Purpose: To develop a single-shot multi-slice T1 mapping method by combing simultaneous multi-slice (SMS) excitations, single-shot inversion-recovery (IR) radial fast low-angle shot (FLASH) and a nonlinear model-based reconstruction method. Methods: SMS excitations are combined with a single-shot IR radial FLASH sequence for data acquisition. A previously developed single-slice calibrationless model-based reconstruction is extended to SMS, formulating the estimation of parameter maps and coil sensitivities from all slices as a single nonlinear inverse problem. Joint-sparsity constraints are further applied to the parameter maps to improve T1 precision. Validations of the proposed method are performed for a phantom and for the human brain and liver in six healthy adult subjects.
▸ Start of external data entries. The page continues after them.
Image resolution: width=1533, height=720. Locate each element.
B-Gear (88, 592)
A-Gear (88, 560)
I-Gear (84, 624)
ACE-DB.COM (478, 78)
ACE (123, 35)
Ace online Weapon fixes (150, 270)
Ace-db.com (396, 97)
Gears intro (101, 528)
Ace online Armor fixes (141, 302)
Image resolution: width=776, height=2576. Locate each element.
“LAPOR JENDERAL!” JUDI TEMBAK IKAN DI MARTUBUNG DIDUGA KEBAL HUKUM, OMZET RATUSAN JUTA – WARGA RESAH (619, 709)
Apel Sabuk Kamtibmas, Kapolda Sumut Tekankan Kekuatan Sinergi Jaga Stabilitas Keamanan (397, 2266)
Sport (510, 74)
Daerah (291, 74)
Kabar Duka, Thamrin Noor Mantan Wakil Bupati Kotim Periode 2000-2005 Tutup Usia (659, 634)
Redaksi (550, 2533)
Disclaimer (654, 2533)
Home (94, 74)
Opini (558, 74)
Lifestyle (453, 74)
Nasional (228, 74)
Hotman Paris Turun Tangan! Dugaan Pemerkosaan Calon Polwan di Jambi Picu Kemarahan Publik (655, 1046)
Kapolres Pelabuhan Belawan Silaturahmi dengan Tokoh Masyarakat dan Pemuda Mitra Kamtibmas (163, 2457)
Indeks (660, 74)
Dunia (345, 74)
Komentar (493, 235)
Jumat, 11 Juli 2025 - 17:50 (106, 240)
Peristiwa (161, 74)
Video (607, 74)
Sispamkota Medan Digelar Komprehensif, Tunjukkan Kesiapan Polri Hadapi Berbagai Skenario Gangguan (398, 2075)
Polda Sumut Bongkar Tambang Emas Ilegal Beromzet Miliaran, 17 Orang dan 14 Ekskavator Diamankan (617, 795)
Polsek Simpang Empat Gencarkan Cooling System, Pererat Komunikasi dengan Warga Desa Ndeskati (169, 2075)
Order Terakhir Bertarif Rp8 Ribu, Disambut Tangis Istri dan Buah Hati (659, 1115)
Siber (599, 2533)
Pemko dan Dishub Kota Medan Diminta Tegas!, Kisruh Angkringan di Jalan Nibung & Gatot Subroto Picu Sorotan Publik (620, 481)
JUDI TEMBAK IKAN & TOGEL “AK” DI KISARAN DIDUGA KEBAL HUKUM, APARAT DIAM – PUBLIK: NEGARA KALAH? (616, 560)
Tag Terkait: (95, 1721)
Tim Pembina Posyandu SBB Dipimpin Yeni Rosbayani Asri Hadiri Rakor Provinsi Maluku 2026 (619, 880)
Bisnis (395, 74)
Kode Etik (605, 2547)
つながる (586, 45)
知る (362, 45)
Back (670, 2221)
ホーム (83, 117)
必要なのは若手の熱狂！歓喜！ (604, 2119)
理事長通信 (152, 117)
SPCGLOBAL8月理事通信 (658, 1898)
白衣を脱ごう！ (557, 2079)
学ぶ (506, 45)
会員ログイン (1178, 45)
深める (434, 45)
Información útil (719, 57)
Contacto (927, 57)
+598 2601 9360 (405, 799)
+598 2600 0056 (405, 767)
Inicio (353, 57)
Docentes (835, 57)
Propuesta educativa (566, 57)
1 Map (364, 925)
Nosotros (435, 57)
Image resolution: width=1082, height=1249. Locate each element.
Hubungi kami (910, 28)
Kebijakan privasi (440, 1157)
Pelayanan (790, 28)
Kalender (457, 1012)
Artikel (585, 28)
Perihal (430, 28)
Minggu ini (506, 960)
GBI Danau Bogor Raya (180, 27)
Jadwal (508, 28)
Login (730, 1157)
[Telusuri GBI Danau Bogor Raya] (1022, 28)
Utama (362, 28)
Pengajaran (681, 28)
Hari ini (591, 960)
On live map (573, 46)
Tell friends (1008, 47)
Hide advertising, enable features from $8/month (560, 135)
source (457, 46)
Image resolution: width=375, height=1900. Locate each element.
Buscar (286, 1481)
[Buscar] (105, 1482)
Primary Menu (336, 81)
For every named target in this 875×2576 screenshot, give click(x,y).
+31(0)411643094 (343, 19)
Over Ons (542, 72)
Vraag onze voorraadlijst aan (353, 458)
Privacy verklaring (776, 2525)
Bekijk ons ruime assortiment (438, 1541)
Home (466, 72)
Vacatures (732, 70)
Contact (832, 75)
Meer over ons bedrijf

Results: Phantom results confirm good T1 accuracy and precision of the simultaneously acquired multi-slice T1 maps in comparison to single-slice references. In-vivo human brain studies demonstrate the better performance of SMS acquisitions compared to the conventional spoke-interleaved multi-slice acquisition using model-based reconstruction. Apart from good accuracy and precision, the results of six healthy subjects in both brain and abdominal studies confirm good repeatability between scan and re-scans. The proposed method can simultaneously acquire T1 maps for five slices of a human brain ($0.75 times 0.75 times 5$ mm$^3$) or three slices of the abdomen ($1.25 times 1.25 times 6$ mm$^3$) within four seconds. Conclusion: The IR SMS radial FLASH acquisition together with a non-linear model-based reconstruction enable rapid high-resolution multi-slice T1 mapping with good accuracy, precision, and repeatability.